Friday 2 December 2011

Without the bare necessities

So Mowgli went away and hunted with the four cubs in the jungle from that day on. But he was not always alone, because, years afterward, he became a man and married.

But that is a story for grown-ups.

Rudyard Kipling The Jungle Book

My first introduction to the mythical archetype of children raised by wild animals was probably a showing of Disney's 1967 version of The Jungle Book at the Scarborough Odeon* but the idea goes even further back than those distant days when I were a lad.  Right back to some of civilisation's founding legends, in fact, and the tales of Enkidu, Atalanta  and Romulus and Remus.

Did these legends have any basis in reality? I find it hard to believe. Human babies at the suckling stage are so vulnerable, helpless, immobile and relatively big that I can't imagine any wolf or boar being capable of keeping them alive, even making the massive assumption that such a wild animal might be so awash with maternal hormones that it would categorise a human infant as "offspring" rather than "snack". Toddlers aren't much more self-sufficient and I'd have thought that to have the tiniest hope of survival in the wild, a human child would have to be at the very least four years old or so and remarkably self-sufficient and lucky (by which stage some humans must have been involved in keeping the child alive through infancy, so this wouldn't be a true "wild child").

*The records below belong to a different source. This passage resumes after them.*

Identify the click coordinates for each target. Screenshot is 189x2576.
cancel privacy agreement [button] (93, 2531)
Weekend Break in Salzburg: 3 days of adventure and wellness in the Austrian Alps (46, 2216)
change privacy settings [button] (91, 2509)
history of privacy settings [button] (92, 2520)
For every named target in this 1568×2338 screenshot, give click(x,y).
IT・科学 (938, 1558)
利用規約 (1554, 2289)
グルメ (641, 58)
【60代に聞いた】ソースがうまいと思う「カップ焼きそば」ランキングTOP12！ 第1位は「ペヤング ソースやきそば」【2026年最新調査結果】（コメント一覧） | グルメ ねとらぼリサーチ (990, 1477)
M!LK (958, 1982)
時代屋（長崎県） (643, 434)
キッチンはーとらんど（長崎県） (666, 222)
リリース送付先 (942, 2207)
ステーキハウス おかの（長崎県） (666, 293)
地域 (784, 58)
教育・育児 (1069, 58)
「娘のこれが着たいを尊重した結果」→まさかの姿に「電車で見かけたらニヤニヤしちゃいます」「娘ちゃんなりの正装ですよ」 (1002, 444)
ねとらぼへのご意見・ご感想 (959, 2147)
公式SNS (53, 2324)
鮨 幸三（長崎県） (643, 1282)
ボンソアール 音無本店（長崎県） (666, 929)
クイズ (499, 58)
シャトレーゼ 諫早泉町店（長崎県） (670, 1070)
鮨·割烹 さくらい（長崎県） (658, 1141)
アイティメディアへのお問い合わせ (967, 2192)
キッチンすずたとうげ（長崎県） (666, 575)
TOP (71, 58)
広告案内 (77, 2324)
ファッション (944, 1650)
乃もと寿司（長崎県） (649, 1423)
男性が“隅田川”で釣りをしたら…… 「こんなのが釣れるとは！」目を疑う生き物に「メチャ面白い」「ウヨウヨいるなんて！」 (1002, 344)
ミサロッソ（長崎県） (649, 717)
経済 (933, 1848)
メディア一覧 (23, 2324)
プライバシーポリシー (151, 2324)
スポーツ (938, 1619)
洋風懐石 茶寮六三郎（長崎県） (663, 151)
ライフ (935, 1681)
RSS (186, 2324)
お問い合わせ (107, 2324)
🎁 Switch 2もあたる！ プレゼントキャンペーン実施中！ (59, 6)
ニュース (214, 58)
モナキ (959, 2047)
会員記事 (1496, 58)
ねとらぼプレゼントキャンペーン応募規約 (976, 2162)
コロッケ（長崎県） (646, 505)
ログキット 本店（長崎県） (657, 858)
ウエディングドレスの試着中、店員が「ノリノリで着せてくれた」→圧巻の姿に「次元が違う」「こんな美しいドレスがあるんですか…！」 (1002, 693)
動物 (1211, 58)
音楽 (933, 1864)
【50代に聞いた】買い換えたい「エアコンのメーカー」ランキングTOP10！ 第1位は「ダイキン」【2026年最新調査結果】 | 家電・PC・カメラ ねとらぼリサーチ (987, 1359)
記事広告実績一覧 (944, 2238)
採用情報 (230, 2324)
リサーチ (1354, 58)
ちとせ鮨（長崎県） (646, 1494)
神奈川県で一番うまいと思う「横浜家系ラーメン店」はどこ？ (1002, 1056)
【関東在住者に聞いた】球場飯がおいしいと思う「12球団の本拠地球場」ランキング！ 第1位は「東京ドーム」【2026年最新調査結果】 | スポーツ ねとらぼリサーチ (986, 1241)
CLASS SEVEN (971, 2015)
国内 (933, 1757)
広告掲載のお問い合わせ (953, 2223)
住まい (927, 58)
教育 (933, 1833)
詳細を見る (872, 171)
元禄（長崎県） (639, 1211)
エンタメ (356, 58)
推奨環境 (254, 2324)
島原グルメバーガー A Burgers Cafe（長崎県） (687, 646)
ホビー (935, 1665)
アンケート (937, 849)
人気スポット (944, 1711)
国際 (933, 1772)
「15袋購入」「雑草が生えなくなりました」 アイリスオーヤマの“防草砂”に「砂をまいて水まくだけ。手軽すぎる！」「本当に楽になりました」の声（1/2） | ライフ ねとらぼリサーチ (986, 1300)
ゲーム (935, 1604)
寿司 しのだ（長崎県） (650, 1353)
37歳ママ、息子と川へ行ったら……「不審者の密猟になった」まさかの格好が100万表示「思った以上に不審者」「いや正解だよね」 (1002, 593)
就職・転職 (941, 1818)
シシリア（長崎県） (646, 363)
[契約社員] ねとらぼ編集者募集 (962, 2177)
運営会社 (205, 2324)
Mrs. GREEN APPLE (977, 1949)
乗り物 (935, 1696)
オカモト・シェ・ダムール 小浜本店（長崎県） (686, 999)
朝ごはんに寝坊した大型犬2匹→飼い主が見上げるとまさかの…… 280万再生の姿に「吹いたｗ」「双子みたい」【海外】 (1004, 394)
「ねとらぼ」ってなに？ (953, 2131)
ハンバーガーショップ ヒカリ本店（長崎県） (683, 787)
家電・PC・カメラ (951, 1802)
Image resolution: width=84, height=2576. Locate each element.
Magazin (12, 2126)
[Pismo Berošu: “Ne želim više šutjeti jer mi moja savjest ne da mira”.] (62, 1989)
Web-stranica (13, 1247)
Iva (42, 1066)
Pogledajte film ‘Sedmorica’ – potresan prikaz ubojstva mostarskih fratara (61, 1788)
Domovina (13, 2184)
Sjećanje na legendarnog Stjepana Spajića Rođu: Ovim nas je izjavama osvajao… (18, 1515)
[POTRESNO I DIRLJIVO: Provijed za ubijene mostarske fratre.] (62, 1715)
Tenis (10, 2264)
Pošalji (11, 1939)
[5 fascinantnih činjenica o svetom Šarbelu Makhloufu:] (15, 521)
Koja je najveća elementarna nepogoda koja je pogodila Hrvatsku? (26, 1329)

Real life-examples of children raised by animals have been claimed, from an Irish boy allegedly brought up by sheep, cited by Dr. Tulp, the star** of Rembrandt's painting The Anatomy Lesson of Dr. Nicolaes Tulp, to "Mowgli's Sisters", Amala and Kamala, two wild children allegedly raised by wolves in Midnapore, India and discovered by a missionary in the 1920s. In the absence of much surviving evidence, I'm happy to put Sheep Boy down to somebody puckering up to the Blarney Stone, whilst the more recent and better-documented tale of Amala and Kamala looks pretty dodgy under examination.

There are more credible stories of feral children who have lived wild after presumably being abandoned or losing parents or guardians at a later stage (some, but not all, of these stories involve the child allegedly being raised by animals, or living with them in the wild). Most of these children appeared to have no language; possibly because they were been abandoned before having leaned to speak, or, more probably, so early in their language development that they lost the ability to speak.

As we move from legend to better-documented facts, the story gets bleaker (although the fate of Amala and Kamala was itself pretty bleak, whatever the children's true story was):

Feral children have long fascinated scientists. Apart from the sheer pathos of their stories, they raise some gut issues: how do we become human? If we fail to learn critical skills as children, is it impossible to do so later?

Most feral children have been severely stunted and remained so all their lives, suggesting that early human contact is essential to normal development... Being a wild child may conjure up visions of some Blue Lagoon-type idyll, but the reality is unspeakably cruel.
Cecil, The Straight Dopes's über-polymath

 For obvious reasons, nobody today is prepared to perform a controlled experiment on the effect of withdrawing human contact and interaction from small children. According to Herodotus, the Egyptian Pharaoh Psammetichus had no such ethical worries and ordered two children to be raised without anybody speaking to them, in order to settle a hot debate about whether Egyptian or Phrygian was the world's most ancient language. The idea was that the first sounds the children produced without prompting would represent humankind's primordial tongue.

Herodotus wrote that the children were heard to make a sound that resembled "becos", the Phrygian word for bread, so Psammetichus' researchers concluded that Phrygian was the more ancient language.

In modern times, children aren't deliberately withdrawn from human contact in the name of academic research, but a lot of academics have spent a lot of time studying the effect of isolation on children who have been raised without human contact due to abuse or neglect, like "Genie", the pseudonymously famous victim of horrific childhood incarceration and abuse from the 1970's. A common theme is that language skills, emotional development and the capacity for independent living are stunted, usually irreversibly, by lack of human contact in the early years.

It's a tragic reversal of the archetype of the heroic child of nature, freed from the stifling, artificial straitjacket of human society, flowering into an independent, emotionally unconstrained free spirit.

Spinoza 1 - Rousseau 0



* Scarborough's Odeon closed over twenty years ago, which makes me feel very old. More happily, the 1930s art deco building escaped the usual destiny of old cinemas - demolition or a shabby afterlife as a bingo hall - and still survives as the well-maintained home of the Stephen Joseph Theatre.

** Or maybe just the impresario. The real star real of the show is the pallid cadaver of just-hanged ex-robber Aris Kindt, laid out on the slab for our instruction.